Instructions for the task: Output the records below in full, word for word; pictures do not belong in it.
-- Data under study follows --
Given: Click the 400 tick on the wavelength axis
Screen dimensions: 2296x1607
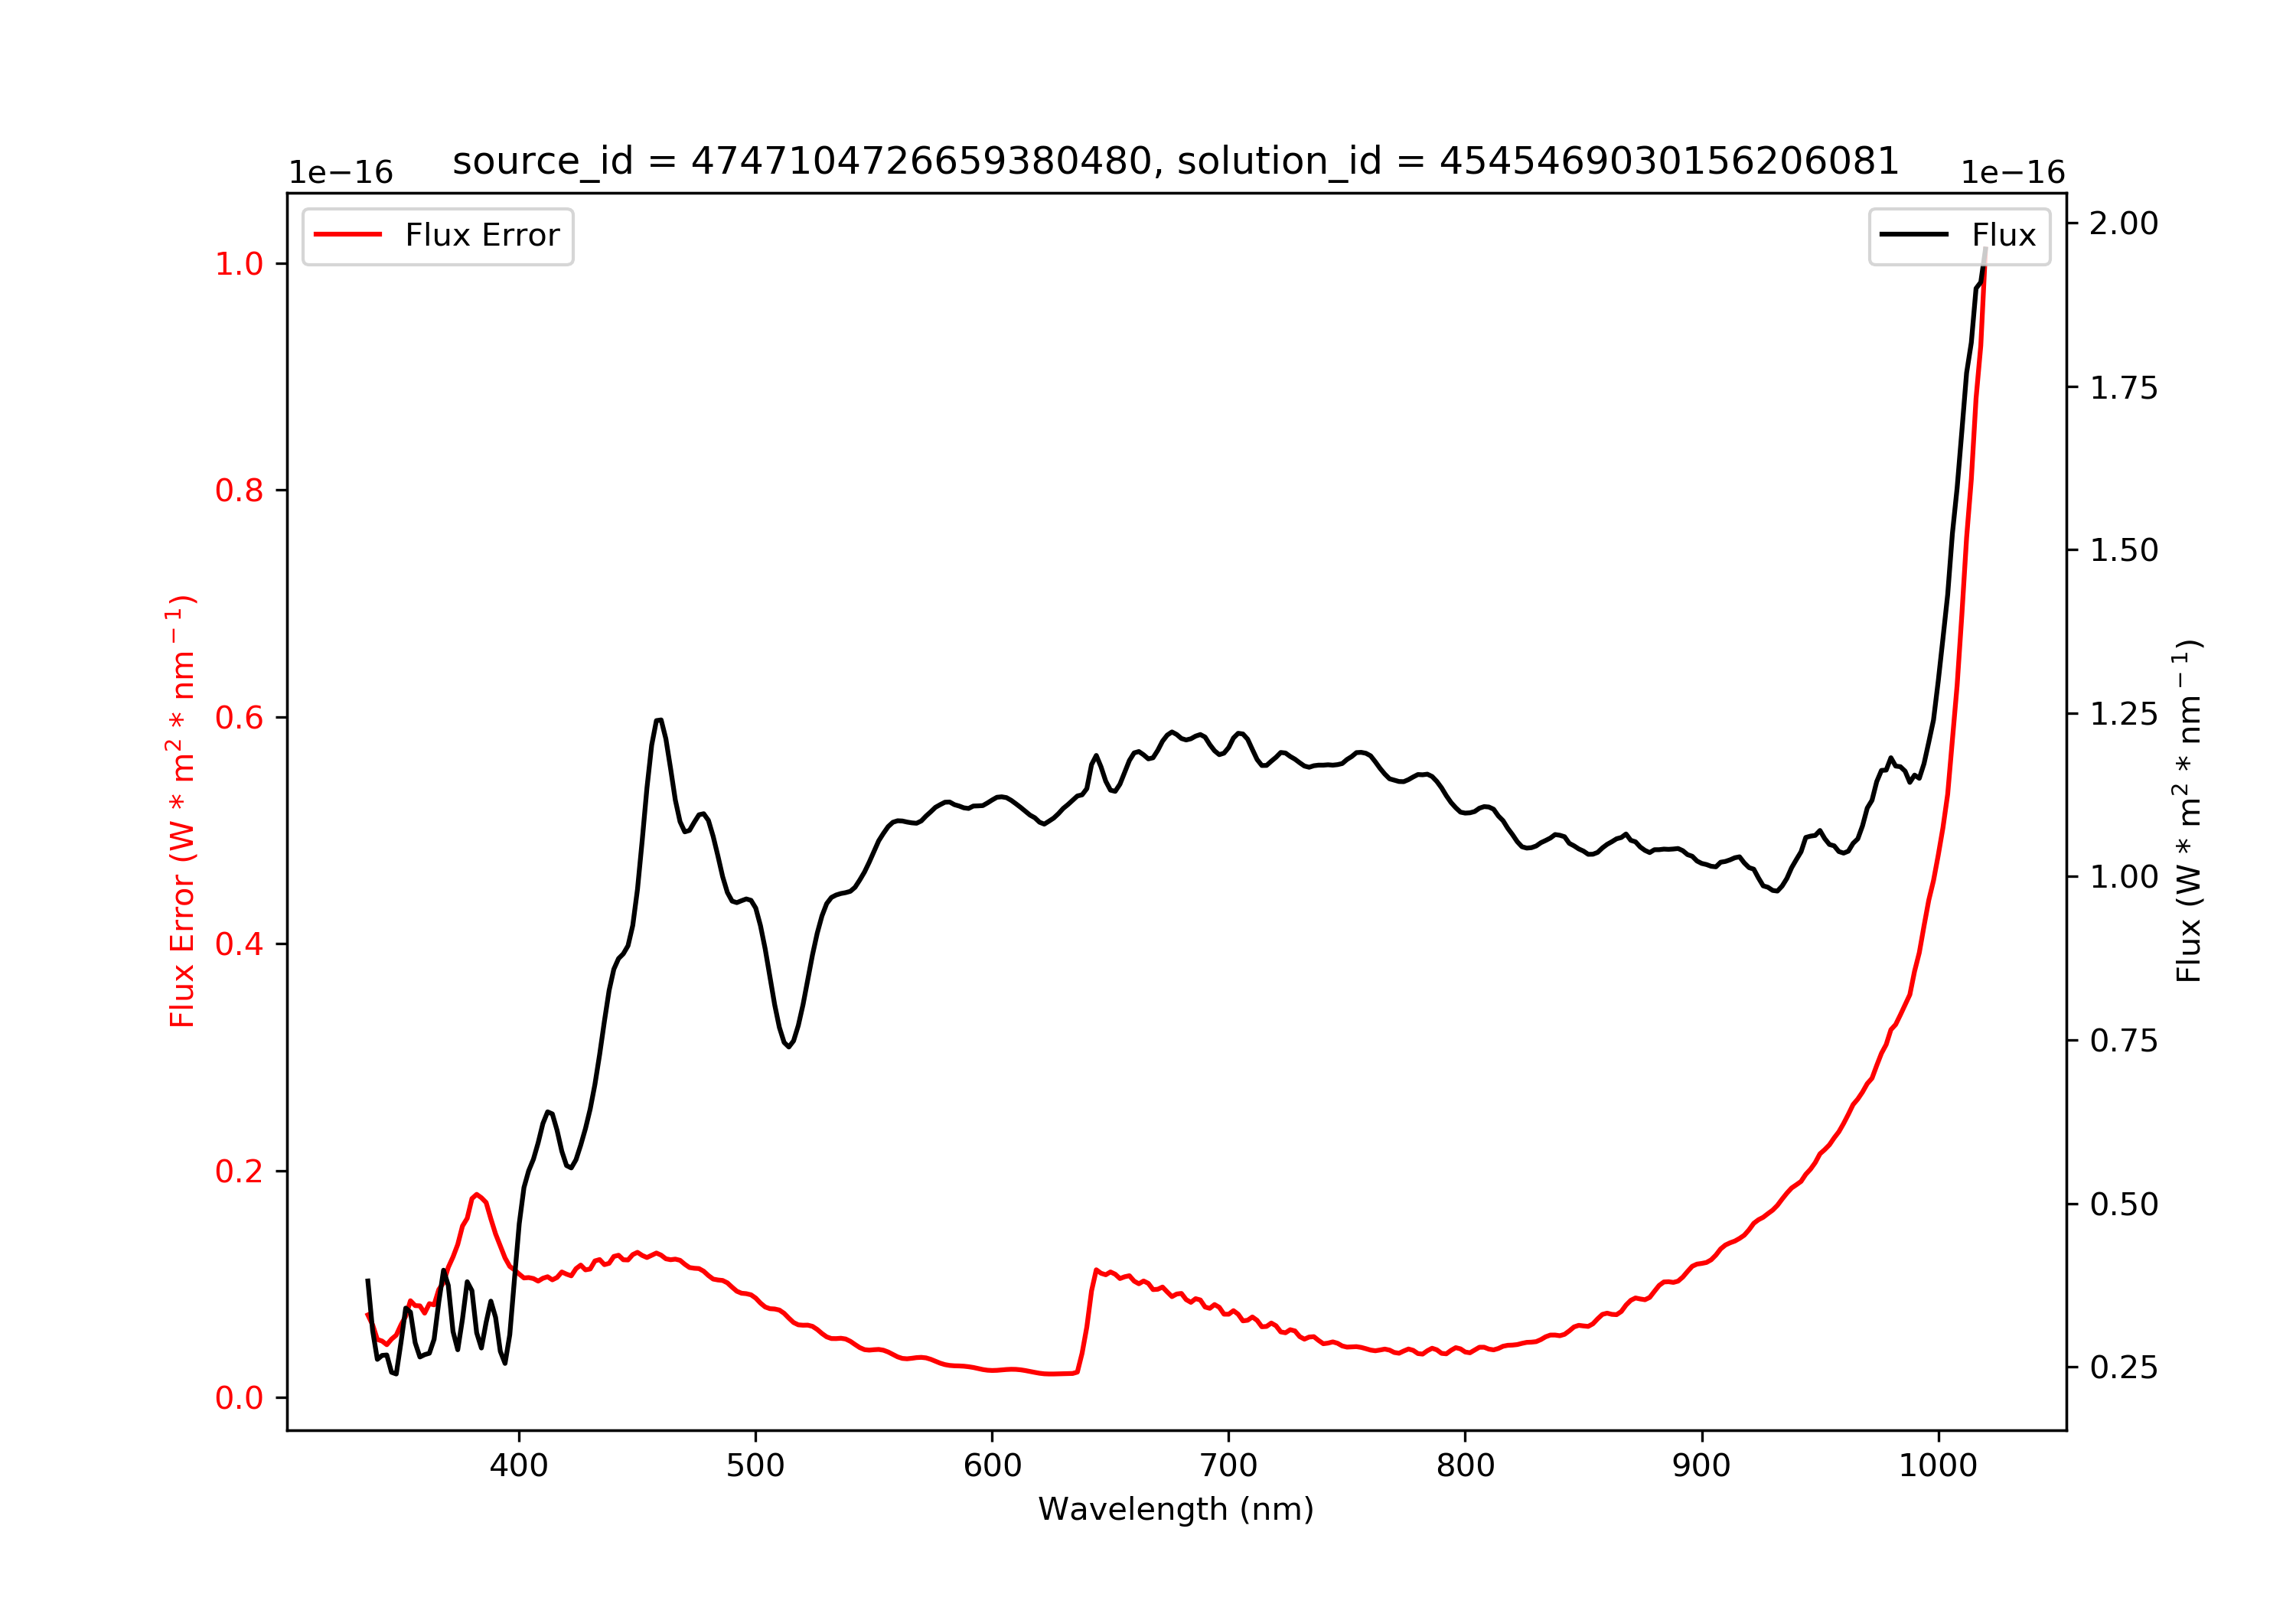Looking at the screenshot, I should (518, 1466).
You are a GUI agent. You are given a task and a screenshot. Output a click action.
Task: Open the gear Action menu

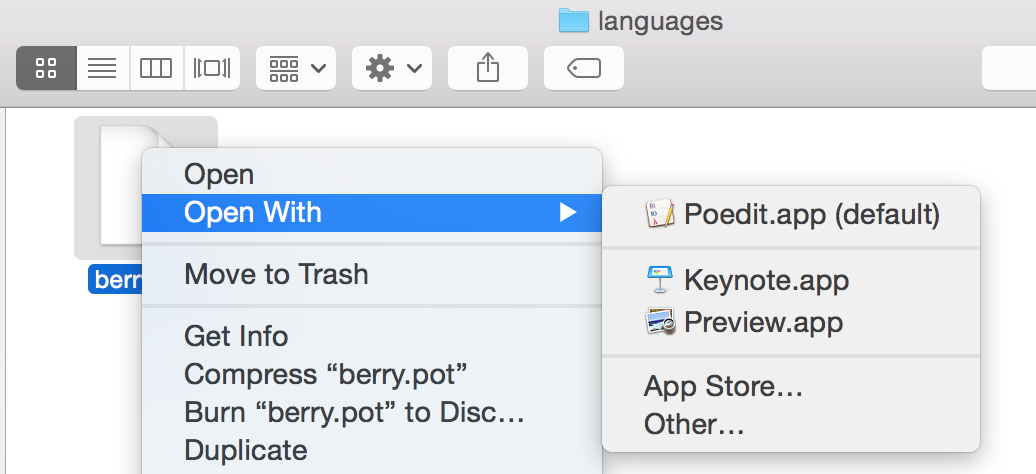pos(392,68)
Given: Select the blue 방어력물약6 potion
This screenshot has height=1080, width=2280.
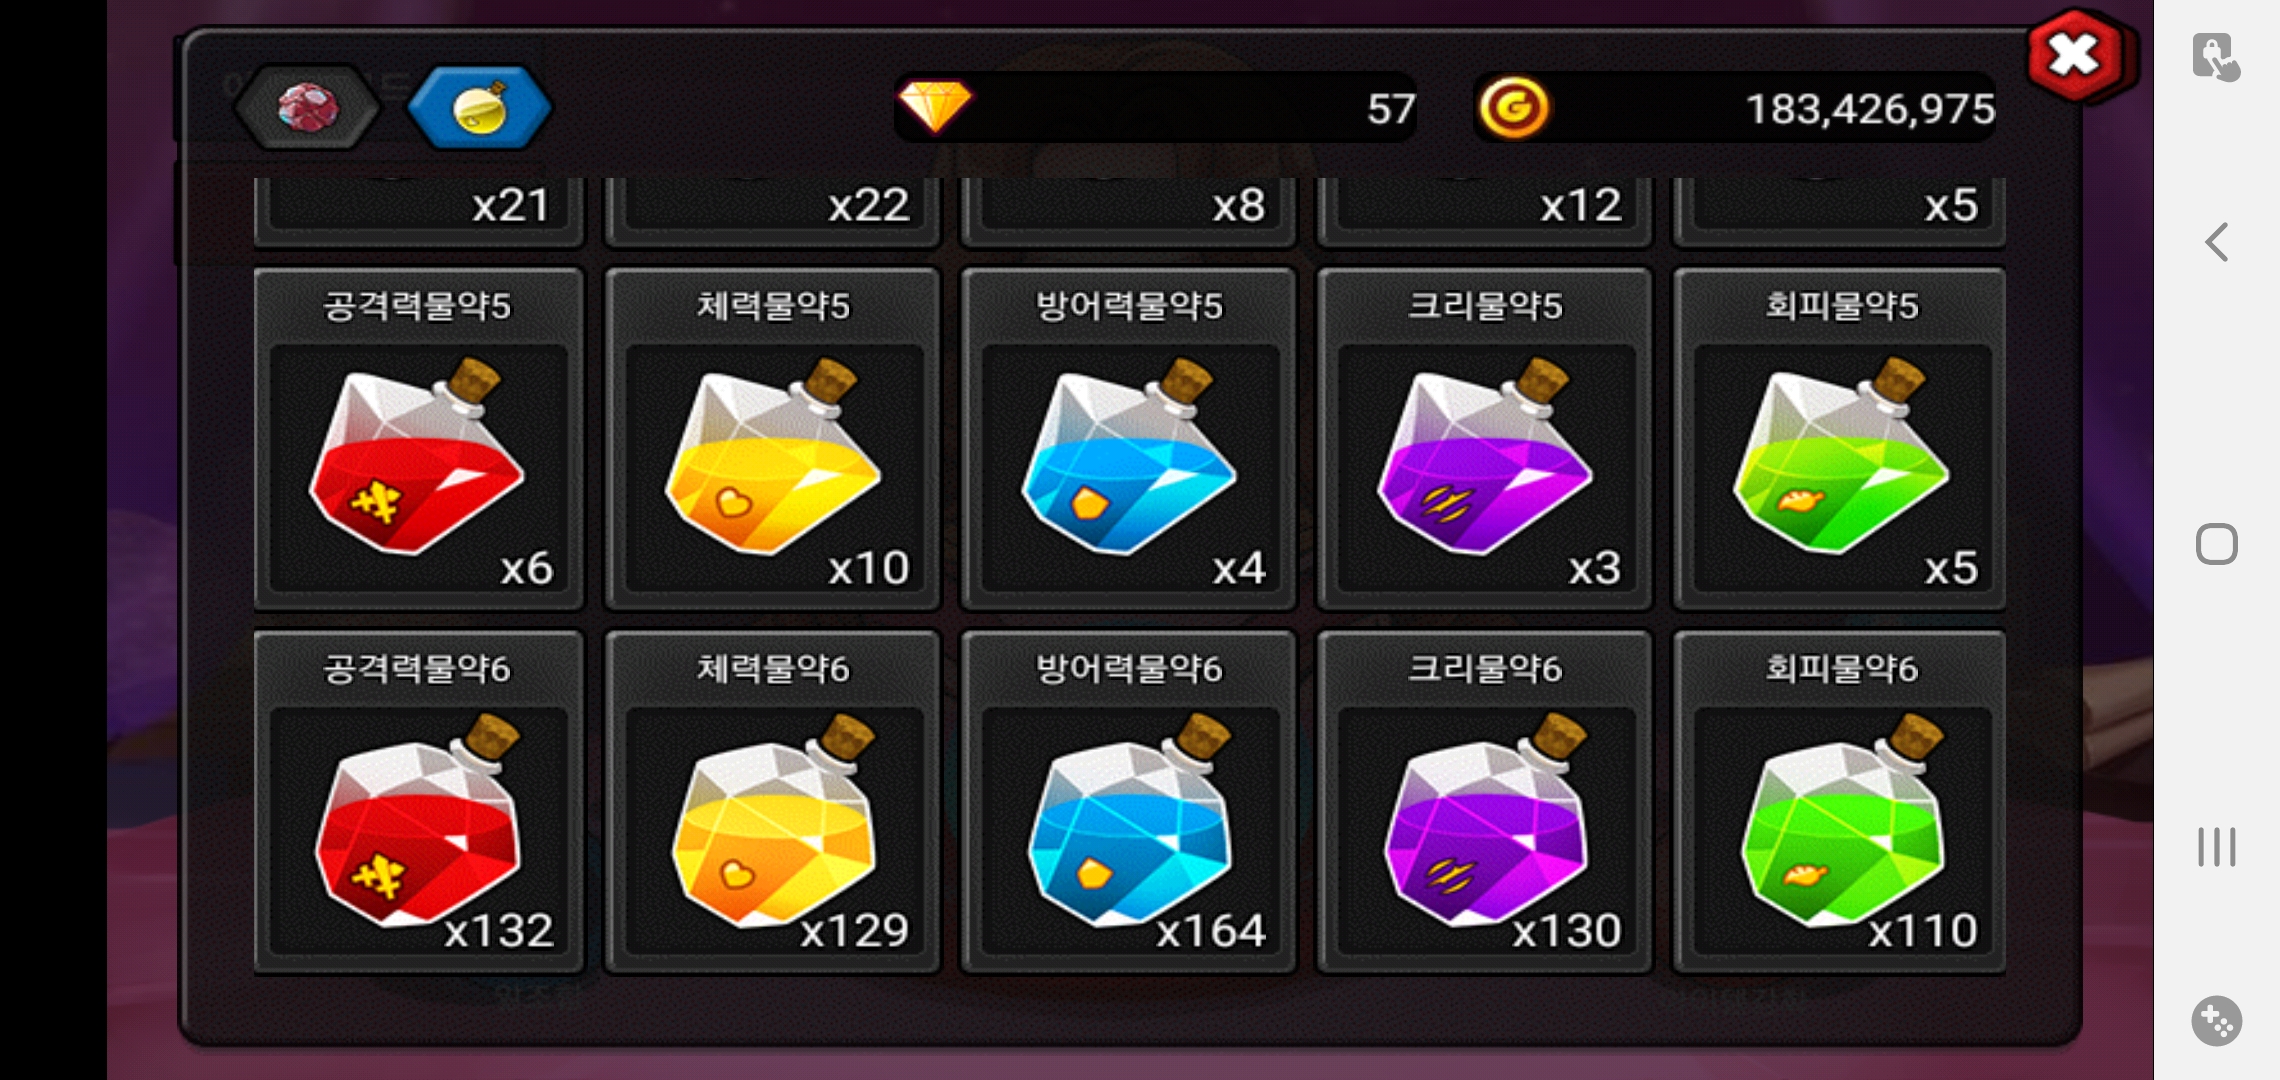Looking at the screenshot, I should pos(1129,801).
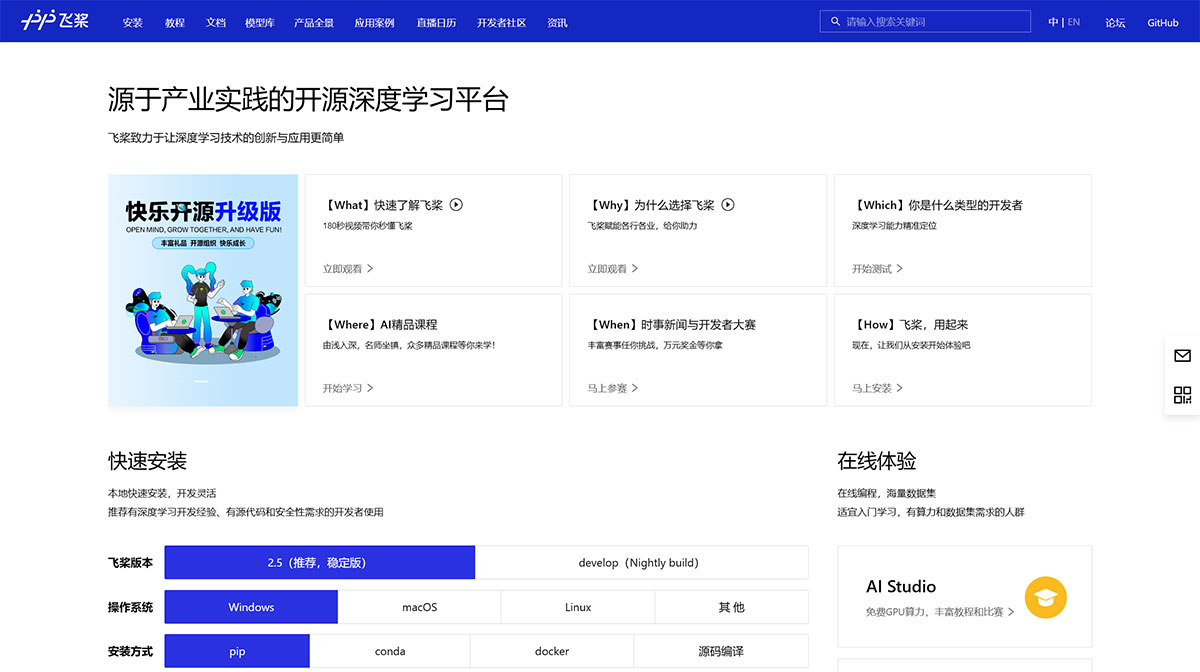
Task: Open the 文档 menu item
Action: tap(216, 22)
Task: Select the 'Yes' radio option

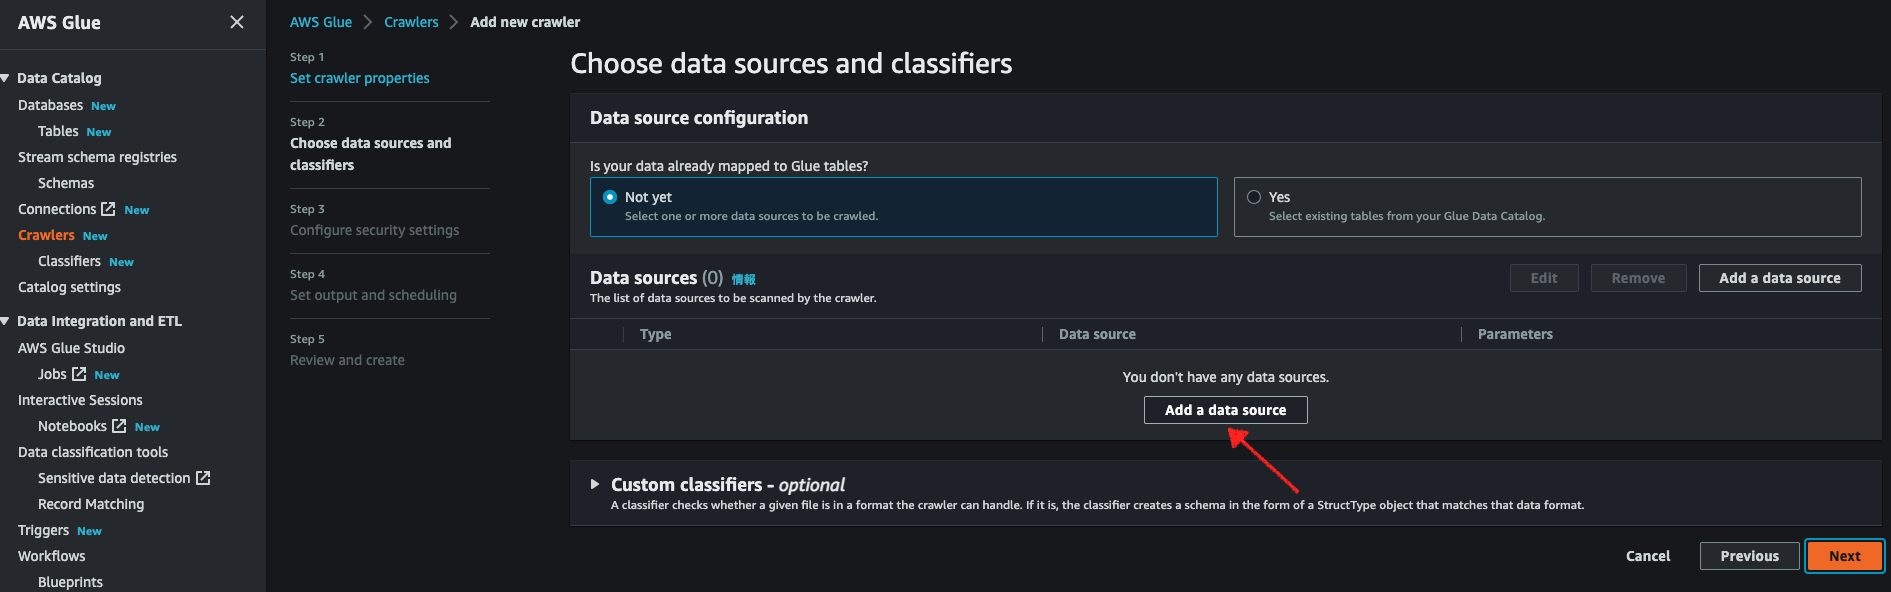Action: pyautogui.click(x=1254, y=197)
-- Data under study concluded --
Written solution:
Given: Click the 400 tick on the wavelength axis
Screen dimensions: 2296x1607
Looking at the screenshot, I should (518, 1466).
You are a GUI agent. You are given a task and a screenshot. Output a click action.
Task: Open the gear Action menu

pos(392,68)
Given: Select the blue 방어력물약6 potion
This screenshot has height=1080, width=2280.
Looking at the screenshot, I should pos(1129,801).
Task: Open the 文档 menu item
Action: tap(216, 22)
Task: Select the 'Yes' radio option

Action: pyautogui.click(x=1254, y=197)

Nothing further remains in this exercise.